Era una stanza completamente spoglia, non fosse stato per un’arpa, un’arpa che, ora che Arthur lo notava, stava suonando una melodia leggera.
«Arthur!» gli intimò Eames, che stava in piedi, pronto ad andarsene via da lì.
«Credo di sapere… una volta con Cobb abbiamo preso un tè con Hagrid e lui ci ha parlato di un cane, di uno dei suoi animali amante della musica,» stava dicendo, cercando di ricordare cosa avesse detto esattamente - poteva essere importante, anzi no, sapeva che era importante, ma non sapeva perché.
«Vuoi dire che siamo davanti ad un cane a tre teste amante della musica classica?» chiese Eames, voltandosi verso l’animale come se non riuscisse davvero a credere a cosa stava sentendo.
E poi si rese conto di cosa c’era che non andava.
«Perché l’arpa sta suonando?» chiese, quasi senza fiato, e Eames si voltò verso di lui come se non potesse davvero crederci a cosa stava pensando.
«Perché siamo fortunati? Cosa t’importa, Arthur? Usciamo di qui!» avrebbero dovuto, lo sapeva, ma Arthur non poteva. C’era qualcosa, in tutto quello, che non aveva senso.
Si alzò, avanzando piano verso l’animale, sentendo ad ogni passo le sue gambe perdere un poco di forza. Aveva paura, certo che aveva paura, ma non era quello il punto.
Era davanti all’arpa e si avvicinò piano, cercando di capire qualcosa ed ebbe giusto il tempo di leggere velocemente un nome prima che lo strumento smettesse di suonare.

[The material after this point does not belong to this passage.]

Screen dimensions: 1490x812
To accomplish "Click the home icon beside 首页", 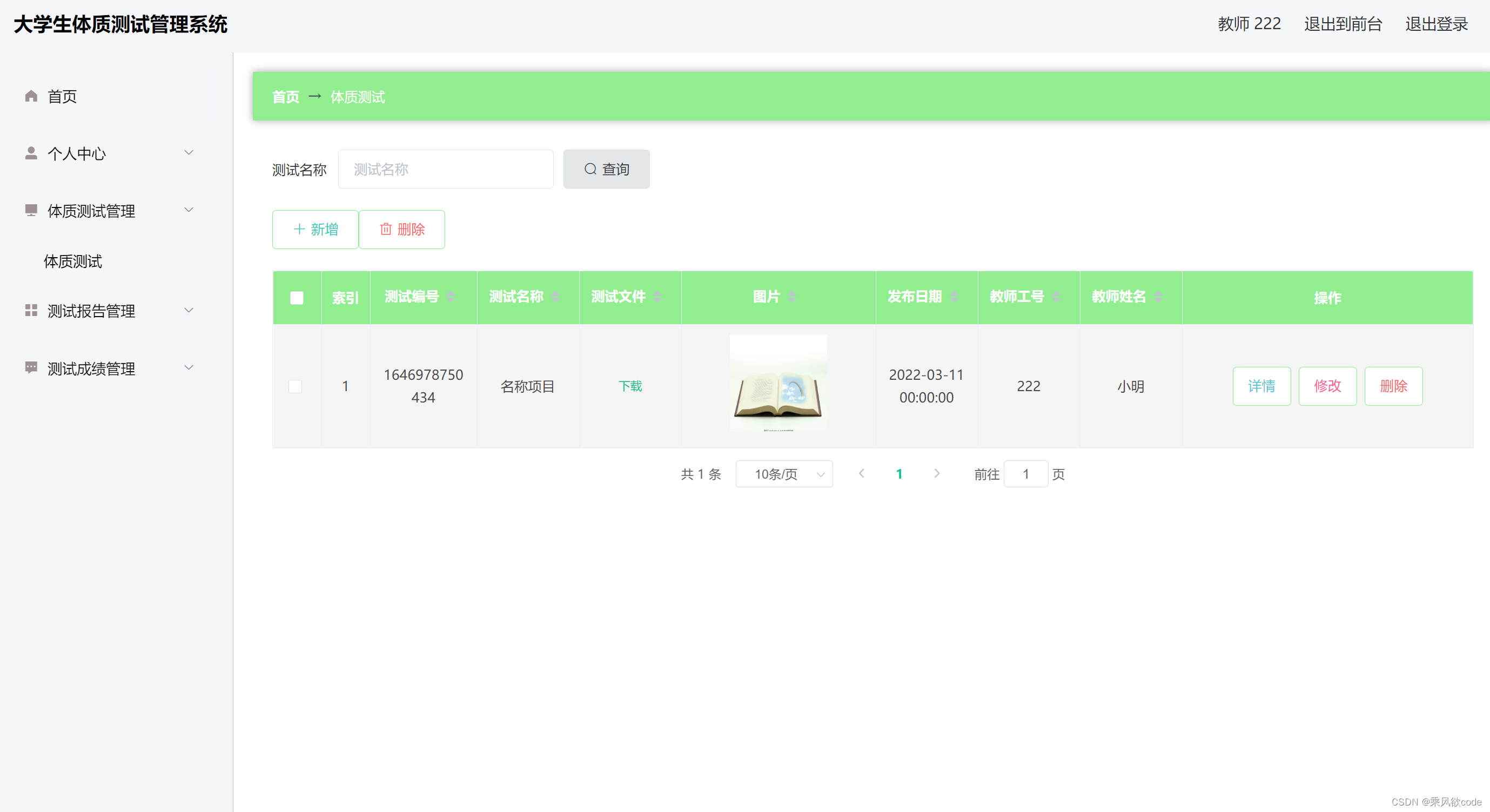I will [x=31, y=96].
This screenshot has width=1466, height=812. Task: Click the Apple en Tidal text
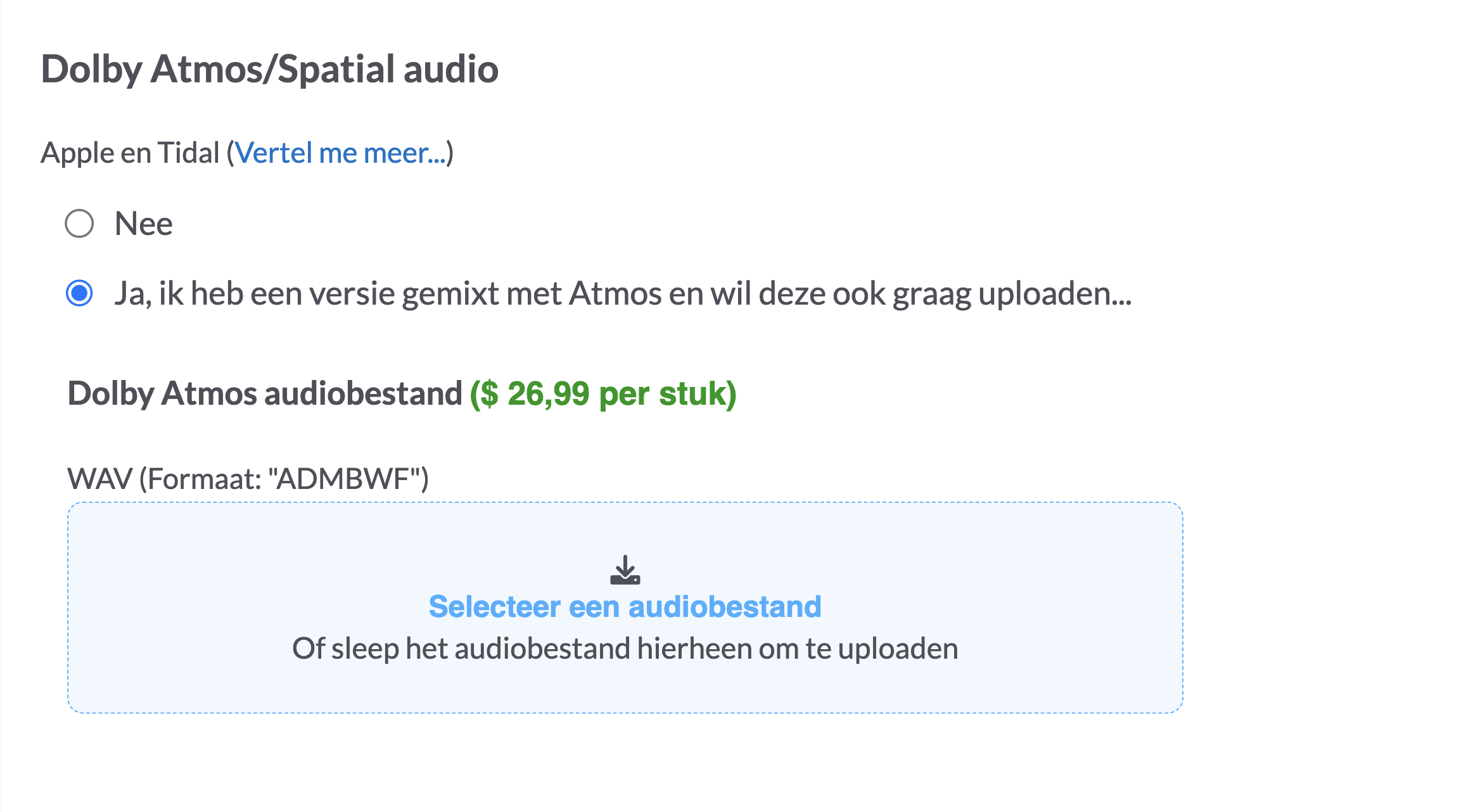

Eames guardò con terrore mentre la prima testa del cane si alzava, ancora intontita dal sonno, e mentre la seconda sbadigliava, gli occhi ancora chiusi.
L’aveva detto a quello stupido Corvonero che avrebbero dovuto uscire da lì il più velocemente possibile, e invece no, lui doveva andare a ficcanasare in giro come uno stupido, doveva lasciare che la sua curiosità lo portasse alla morte, perché i Corvonero erano degli idioti.
Poi la terza aprì gli occhi e li fissò dritti nei suoi.
«Arthur!» urlò, voltandosi finalmente per vedere cosa stesse facendo l’altro e rendendosi conto che era fermo, schiacciato contro l’arpa ormai muta.
Si chiese, per un secondo, come fosse possibile che Arthur si cacciasse sempre nei guai e perché mai fosse sempre lui a doverli risolvere quando si rese conto che l’altro gli stava urlando qualcosa.
«Distrailo!» stava dicendo, con la bacchetta in mano ed Eames realizzò che il cane stava ringhiando - Dio, erano decisamente morti.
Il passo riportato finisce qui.